Pat will be the first to tell you that he was born on St. Patrick’s Day and thus the reason for his name.
He has been a pastor in an evangelical denomination for the past 33 years. This experience has given him many opportunities to share his story of Mickey’s death and how God has helped him deal with his grief. It has helped develop his counseling skills as well.
One of the things Pat experienced after the death of his daughter was a lack of support from those around him. “After Mickey died people would often ask how Judy and the kids were doing,” Pat said. “But it was years after Mickey’s death before anyone actually asked me how I was doing.”
As Pat and Judy have talked with grieving parents they have found this to be a pattern that most men experience. They have found that women tend to express their grief, while men tend to repress their grief. And that’s a recipe for disaster according to Pat. He believes this kind of repression often leads couples who have lost children to grow apart. The divorce rate among couples who have lost children is very high. One study showed that as many as 85% of couples who have lost a child have ended their marriages in divorce.

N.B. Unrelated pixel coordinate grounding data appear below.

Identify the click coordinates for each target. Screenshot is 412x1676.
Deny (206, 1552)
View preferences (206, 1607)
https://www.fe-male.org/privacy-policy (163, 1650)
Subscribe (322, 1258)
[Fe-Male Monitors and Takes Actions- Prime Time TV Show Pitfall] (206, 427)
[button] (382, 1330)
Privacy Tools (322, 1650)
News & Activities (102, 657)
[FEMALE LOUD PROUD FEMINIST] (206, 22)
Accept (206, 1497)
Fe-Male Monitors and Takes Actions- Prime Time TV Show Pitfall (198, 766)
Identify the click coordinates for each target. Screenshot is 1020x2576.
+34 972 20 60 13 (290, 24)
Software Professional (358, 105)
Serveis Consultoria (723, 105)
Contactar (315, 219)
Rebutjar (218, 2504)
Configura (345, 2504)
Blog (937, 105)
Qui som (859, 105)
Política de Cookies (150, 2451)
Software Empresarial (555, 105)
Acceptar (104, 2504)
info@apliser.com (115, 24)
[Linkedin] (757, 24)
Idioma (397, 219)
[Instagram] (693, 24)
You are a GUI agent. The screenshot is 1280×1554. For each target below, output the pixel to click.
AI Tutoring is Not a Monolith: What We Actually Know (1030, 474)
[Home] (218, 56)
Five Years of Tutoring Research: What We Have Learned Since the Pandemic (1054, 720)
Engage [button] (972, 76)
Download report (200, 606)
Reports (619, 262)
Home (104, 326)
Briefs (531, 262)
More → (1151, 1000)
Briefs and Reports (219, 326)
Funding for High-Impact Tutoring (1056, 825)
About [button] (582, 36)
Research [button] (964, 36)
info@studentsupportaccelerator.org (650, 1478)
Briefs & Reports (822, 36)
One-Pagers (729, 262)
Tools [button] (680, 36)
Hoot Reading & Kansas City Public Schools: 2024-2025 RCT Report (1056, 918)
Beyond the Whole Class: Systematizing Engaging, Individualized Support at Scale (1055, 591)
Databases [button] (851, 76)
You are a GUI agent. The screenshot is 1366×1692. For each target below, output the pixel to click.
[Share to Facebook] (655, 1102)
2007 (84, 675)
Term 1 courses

Pat is also an avid golfer and fisherman. He loves spending time with his friends on the course. He admits that his golf game can be summed up in one word: “hacker.” He’s found much better results in the fishing end of things.
Like Judy, Pat has written a book about his feelings while going through Mickey’s hospitalization and death. In his book entitled, I WISH I COULD HAVE TOLD YOU *, he writes vignettes about his interaction with family, doctors, and nurses. The book was his method of expressing his grief, as well as thanking those who supported him during the dark days of Mickey’s hospitalization.